Answer these from the Ruby error-checking thread below:
(a) Which editor does the first comment say the author appears to use?
(b) Where does Yuki work?
(c) Which editor is described as very popular in the west coast offices?

DOCUMENT EXTRACT
:::::

This shouldn't happen. Ever. This should not be a problem anymore. These are the sort of errors that we can catch immediately and should be caught immediately. From looking at the author's GitHub profile, it looks like he uses Emacs, presumably without a plugin that would give him IDE like features. I'm not going to tell him to go use a regular IDE, but it frustrates me that's we can't have those sort of tools available everywhere. (As a vim user myself I have high hopes for the neovim project and look forward to the day when it can be embedded inside a general sort of IDE.)

5 comments

While you can catch some of these, for a language like Ruby, it's an incredibly hard problem to catch all of these errors immediately because the methods that can be called on a given named entity can not in the general case be known by statically inspecting the source, and you can not in general safely instantiate the application because even class definitions are executed and can have side effects, and the methods available can even vary based on environmental factors, such as whether or not you get a database connection, and what's in the database.

Consider that it is a common pattern for Ruby ORM's to either use method_missing or dynamically define methods to correspond to the current (at connection time) set of columns present in your database.

And "thanks" to the ability to monkey patch and redefining methods, even determining if something "obviously" safe like 42.to_s is not.

There's no way for your editor to handle that unless you stand up a version of your app with an instrumented language environment and lets the editor poke around. Now that is possible with tools like Pry, etc., but it takes a lot more work to do safely (because your editor can't know if it can safely start your app).

Yuki works at Pivotal Labs in NYC. I work there too.

We use whatever editor or IDE any given pair decides to use. In my day-to-day work I've used RubyMine (very popular in our west coast offices), Vim (popular in NYC), Emacs (popular with Mike Dalessio) and my own personal favourite, Sublime Text.

I don't think solutions have to be either/or. Yuki's approach is simple and will cover lots of cases.

You're invoking "IDE" features like it's a panacea. In reality IDEs have only a few limited ways to catch these kinds of errors. With a statically-typed language it can run static analysis at intervals and make sure that all the messages being passed are actually defined on the objects they're being passed to. You can do this precisely because that's what static types gives you.

:::::

SUPPLIED RECORDS

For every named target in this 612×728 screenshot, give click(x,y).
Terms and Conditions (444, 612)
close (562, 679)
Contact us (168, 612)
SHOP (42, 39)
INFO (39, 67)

:::::

EXERCISE OUTPUT
(a) Emacs
(b) Pivotal Labs in NYC
(c) RubyMine